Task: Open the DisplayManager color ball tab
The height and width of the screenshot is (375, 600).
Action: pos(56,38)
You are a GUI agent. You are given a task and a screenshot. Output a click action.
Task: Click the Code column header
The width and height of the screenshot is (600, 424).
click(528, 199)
......
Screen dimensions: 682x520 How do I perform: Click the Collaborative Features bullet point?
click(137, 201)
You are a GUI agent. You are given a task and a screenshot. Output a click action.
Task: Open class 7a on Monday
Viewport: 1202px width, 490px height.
......
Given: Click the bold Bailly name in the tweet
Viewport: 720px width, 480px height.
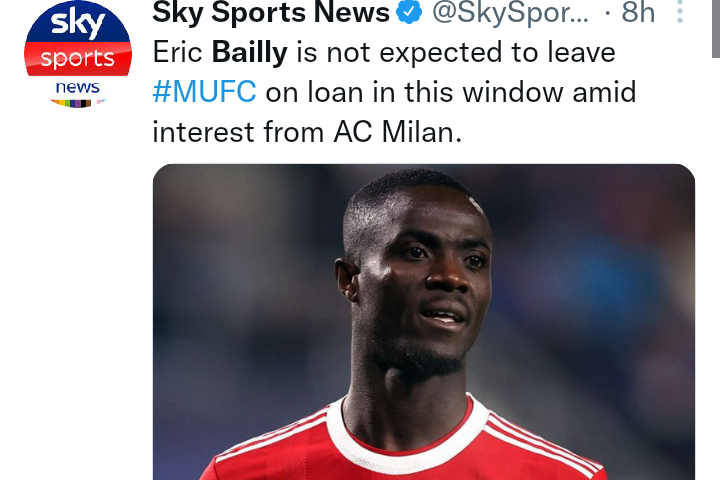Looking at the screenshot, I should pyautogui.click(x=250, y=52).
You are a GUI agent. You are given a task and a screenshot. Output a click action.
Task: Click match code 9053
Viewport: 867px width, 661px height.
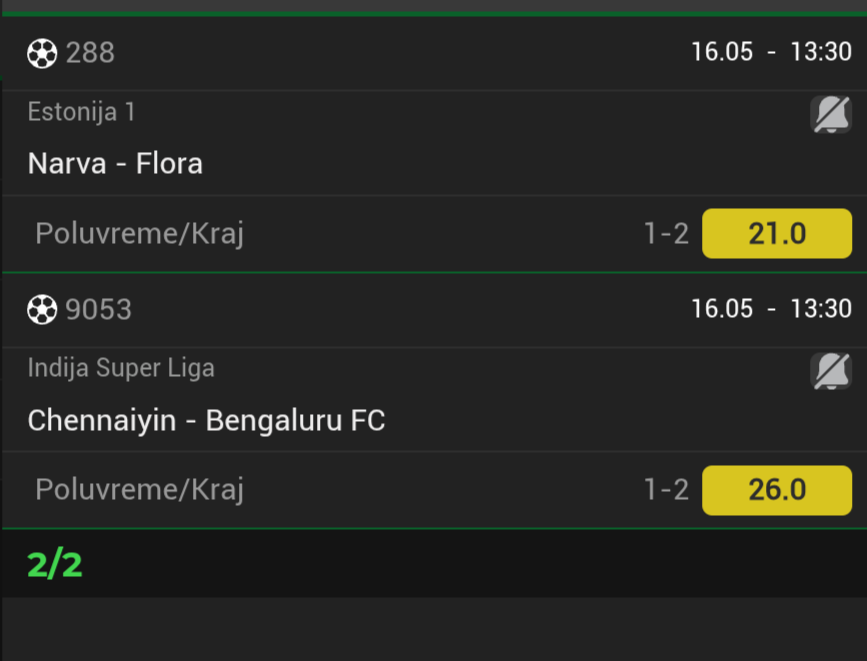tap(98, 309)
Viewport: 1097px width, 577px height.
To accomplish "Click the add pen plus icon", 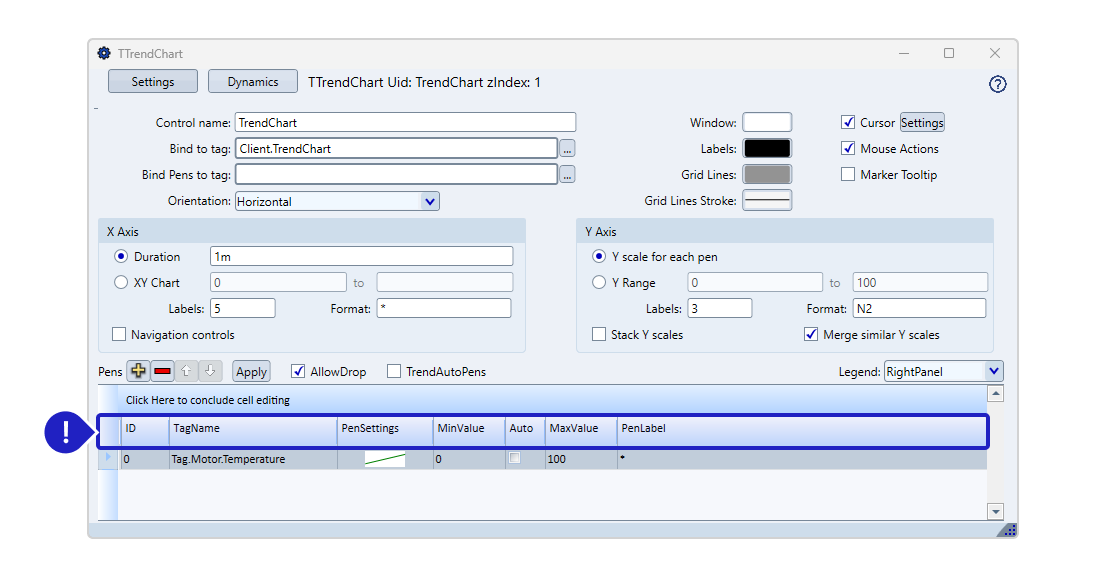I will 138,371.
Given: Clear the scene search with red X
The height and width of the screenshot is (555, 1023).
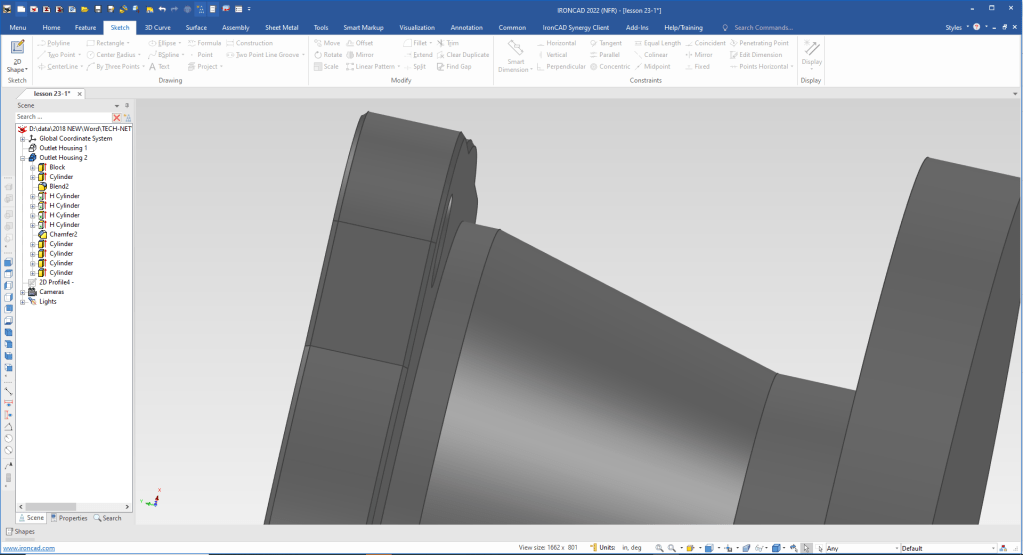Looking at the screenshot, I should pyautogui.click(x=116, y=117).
......
*DESCRIPTION OF THE TASK*
Within the records, tally every line that contains the word "Open". Only the resulting number should be given.

*WRITTEN ANSWER*
2